The I-message

Which of the following statements would you rather say to a colleague?

‘You didn’t finish the financial report on time!’ or ‘I am getting backed up on my work since I don’t have the financial report yet.’

When two people speak, the ‘I-message’ frames the situation from the first person’s perspective. The first person speaks about a situation as they perceive it, and make this explicit through the choice of their words. I-messages generally begin with ‘I’ rather than ‘You’, and frame the situation as the first person’s opinion rather than as a judgement or a conclusion.

‘I had to read that section of your paper three times before I understood it’ instead of ‘You need to learn how to word a paper more clearly’.

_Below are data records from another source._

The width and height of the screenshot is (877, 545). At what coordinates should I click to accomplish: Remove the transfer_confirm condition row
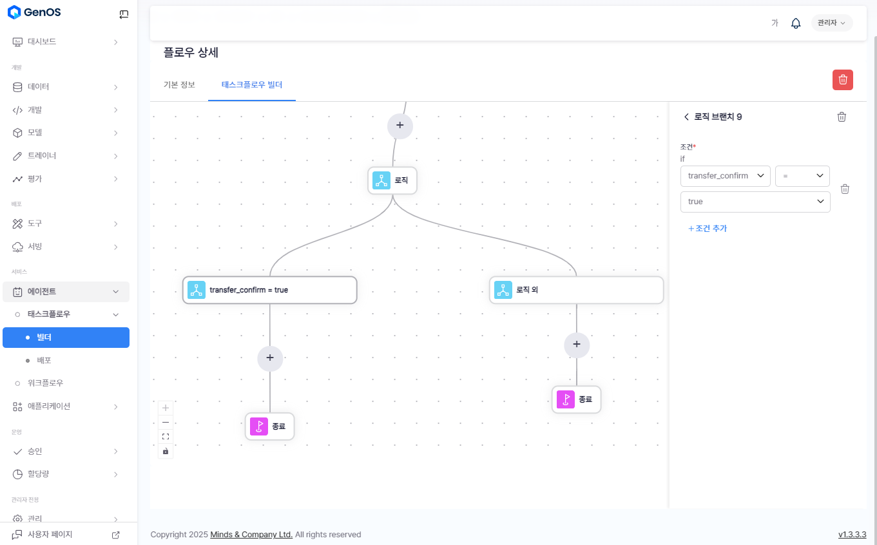845,189
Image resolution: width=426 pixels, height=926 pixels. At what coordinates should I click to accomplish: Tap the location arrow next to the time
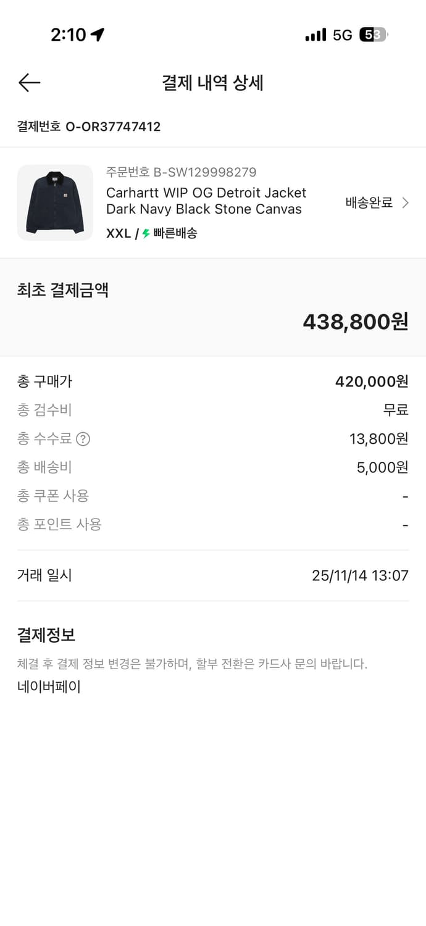(98, 34)
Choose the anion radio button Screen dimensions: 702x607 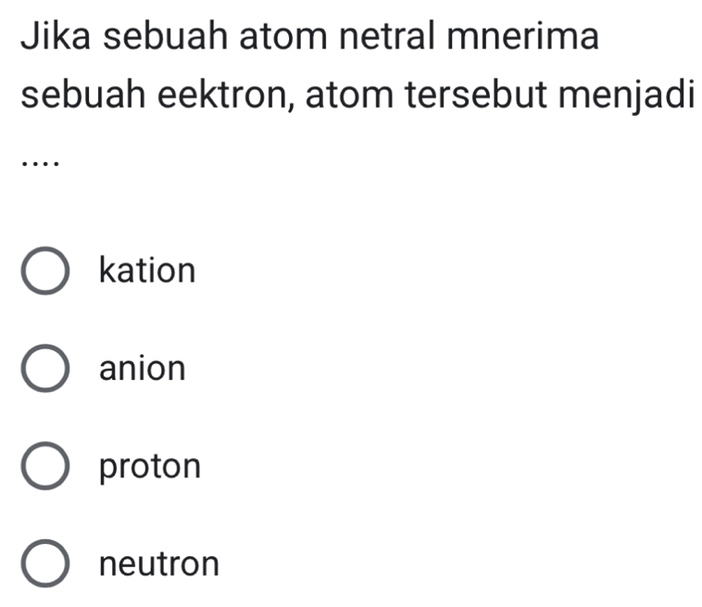44,369
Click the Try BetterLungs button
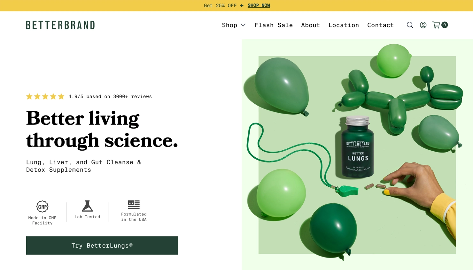 point(102,245)
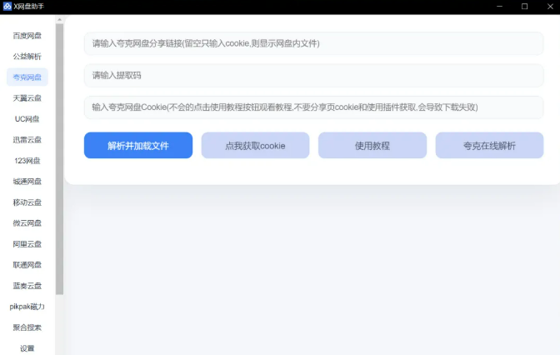Open the 使用教程 button
Viewport: 560px width, 355px height.
(x=373, y=146)
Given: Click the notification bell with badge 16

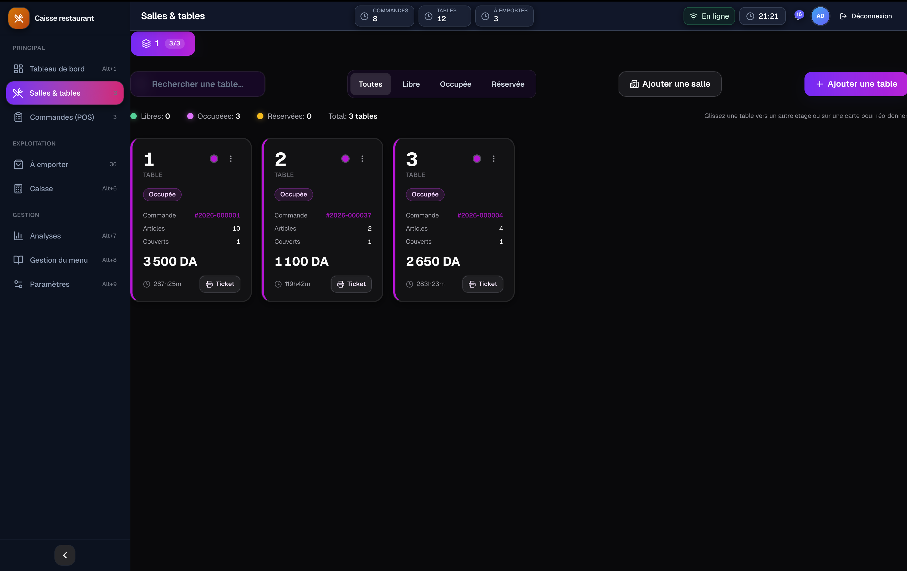Looking at the screenshot, I should pyautogui.click(x=798, y=16).
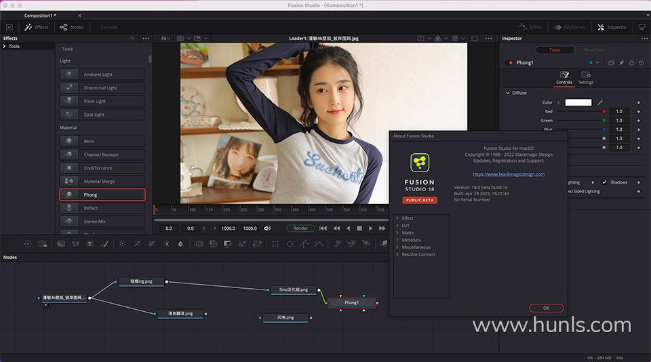Pick a color with the eyedropper
This screenshot has height=362, width=651.
click(x=600, y=102)
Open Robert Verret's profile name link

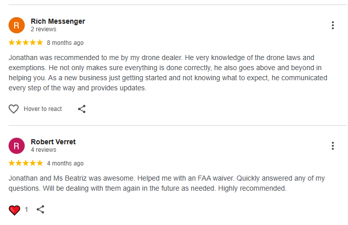click(x=53, y=142)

‘I feel sad when I come home to a messy kitchen.’ instead of ‘You have left the kitchen in a mess.’

‘I sense that we haven’t made good progress here.’ instead of ‘Things have been inefficient in this project.’

It is difficult to talk about a difficult situation without triggering negative emotion. The I-message is a tool that helps us navigate this minefield by taking ownership of how we feel rather than assigning blame or judgement.

Recommended reading: I-message on Wikipedia


The word ‘communication’ has the same Latin roots as the word ‘common’ and ‘commune’.

When people communicate, they have something in common. They commune for its duration, in that they cease to become individuals and meld into a common entity.

To communicate, in essence, is to transcend our selves and become part of something larger.